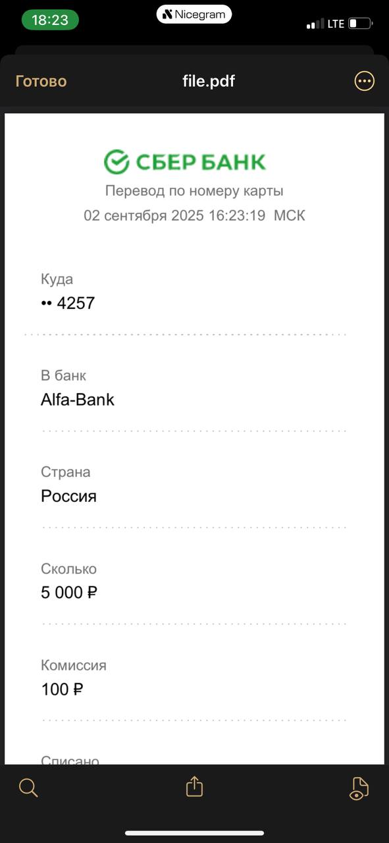
Task: Tap the LTE network label
Action: [x=336, y=24]
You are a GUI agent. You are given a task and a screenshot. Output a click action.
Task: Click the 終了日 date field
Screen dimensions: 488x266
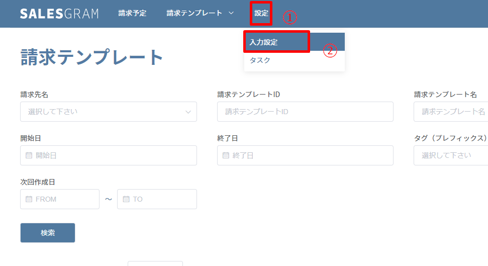pos(305,155)
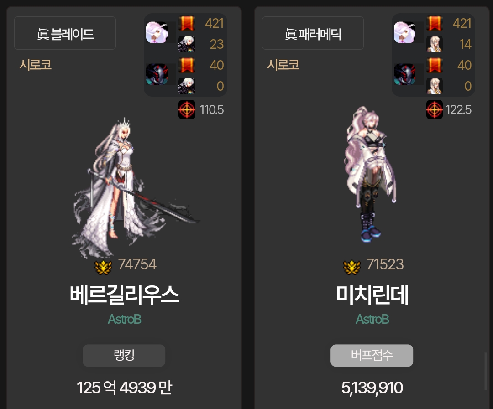
Task: Click the dark helmet raid icon in left card
Action: coord(157,74)
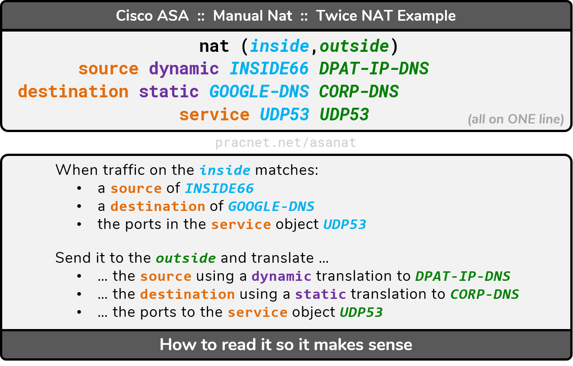This screenshot has width=573, height=366.
Task: Click 'CORP-DNS' in static translation bullet
Action: [x=485, y=294]
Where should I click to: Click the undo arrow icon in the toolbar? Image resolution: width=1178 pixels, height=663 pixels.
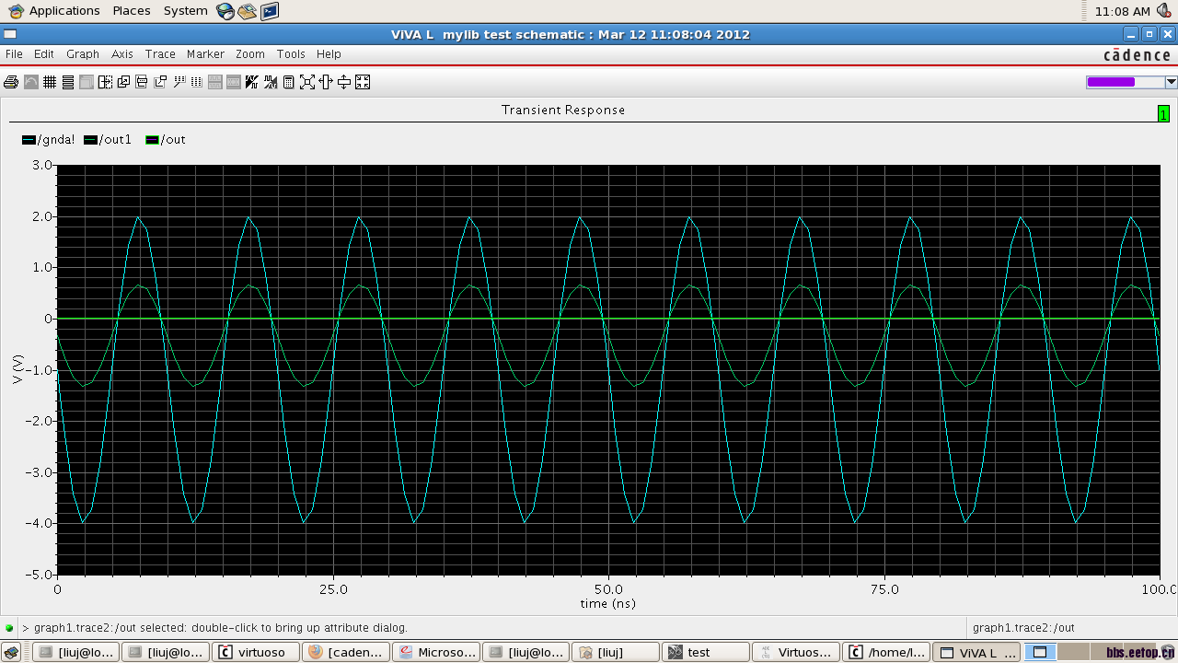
_ _ _ _ _ _ _
### [WHAT IS REQUIRED]
Tally the lines in the items above that contain the string "icon", counting a match only when its case is identical. Reply with the number alone.

### [SOLUTION BELOW]
2